Essentially everything we’ve built around us is a network. This awareness can lead us to understand how to manage and change the world around us. Create predictive models, starting from tracking the paths taken by viruses, to predict where, how and when epidemics will erupt. Network science is (still) at the beginning of a revolution: recognizing patterns and emerging behaviors in a biological, social or technological system. Many of the systems surrounding us are complex systems such as cells, the brain, society, the Internet. Millions of connected elements, whose interactions allow them to function. Recognize the order emerging from apparently random behavior. The predictive power made possible by Network Science applied to epidemiological models could help fight both this ongoing pandemic and the next ones.
Once we understand the mechanisms of spreading of (biological) epidemics and (communicative) infodemics, what types of actions are possible to stop (or at least limit) the catastrophe?
What we can have is a prudent attitude: take seriously (both the virus and the information arriving) but without dramatizing more than necessary.
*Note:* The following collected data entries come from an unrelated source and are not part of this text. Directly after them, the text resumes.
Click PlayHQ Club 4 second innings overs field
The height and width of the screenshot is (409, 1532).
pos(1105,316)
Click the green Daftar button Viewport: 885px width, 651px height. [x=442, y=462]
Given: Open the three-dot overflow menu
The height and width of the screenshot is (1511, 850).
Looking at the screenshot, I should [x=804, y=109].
The outbreak propagates according to network mechanisms; being aware that adequate quarantine mechanisms have been put in place so far at international level, we can (for now) be confident that the risk of large-scale global spreading is extremely low, in order to talk about Pandemic.
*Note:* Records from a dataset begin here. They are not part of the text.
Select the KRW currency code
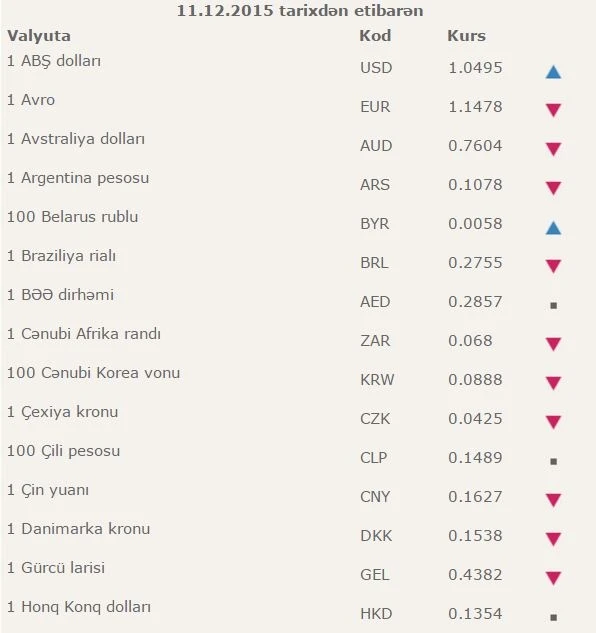The height and width of the screenshot is (633, 596). coord(377,379)
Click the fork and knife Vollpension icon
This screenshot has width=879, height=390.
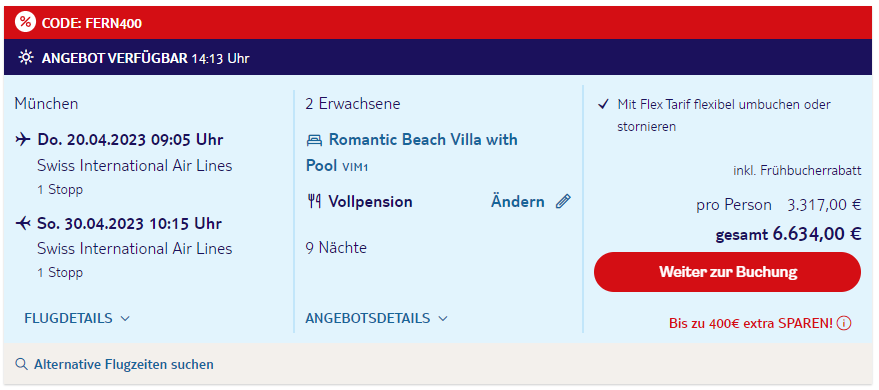(314, 201)
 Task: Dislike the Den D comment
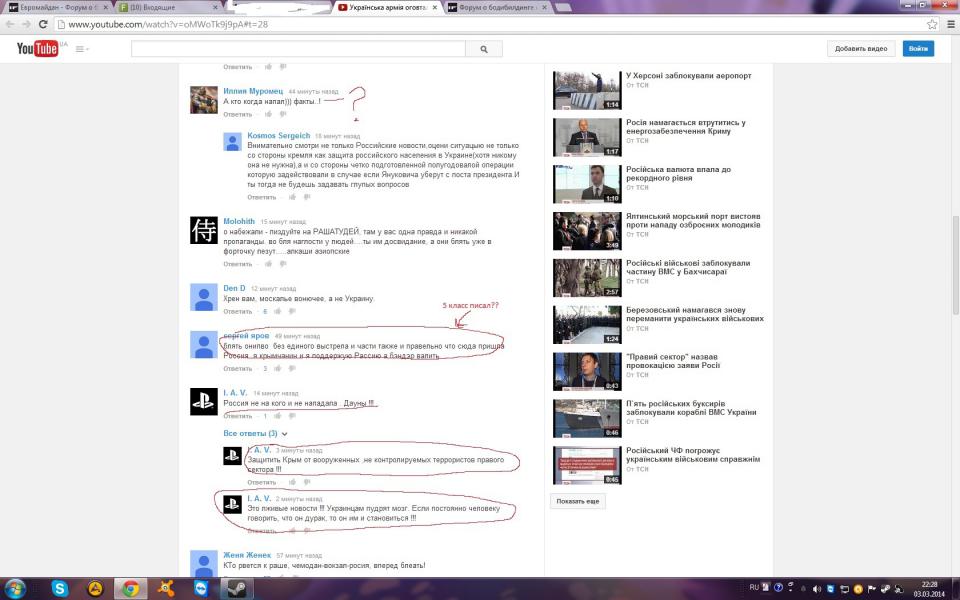tap(292, 312)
Equally, we can be infected by the infodemic of inaccurate, incomplete or false information that can amplify the effects of a problem, if we are not careful. In this case, we have the opportunity to “get vaccinated” through the use of critical thinking: verify the origin of the news that arrives and increase the number of our sources, trying to understand what mechanisms are behind the propagation. The same goes now for Coronavirus, but until last month it was about climate change (temporarily out from the mass media “radar”).
Although the number of infected could still be the tip of the iceberg, the Coronavirus epidemic will probably come back under control in a few months (as Sars, Bird flu and H1N1 have passed in past years). Similarly, we will have to get used to the continuous waves of infodemics, that is, waves of false news (or rather news that agree with the subjective point of view of a specific niche) spreading in our on line life; but which can then have consequences in off line life. Such as racist and xenophobic behaviors.
Ironically, it may be easier to cure the epidemic outbreak. For the second one, the vaccine lies in understanding the complexity of these global phenomena and accepting a systemic vision of an interconnected world in which (except for total isolation) it is very difficult to be outside invoking closed borders.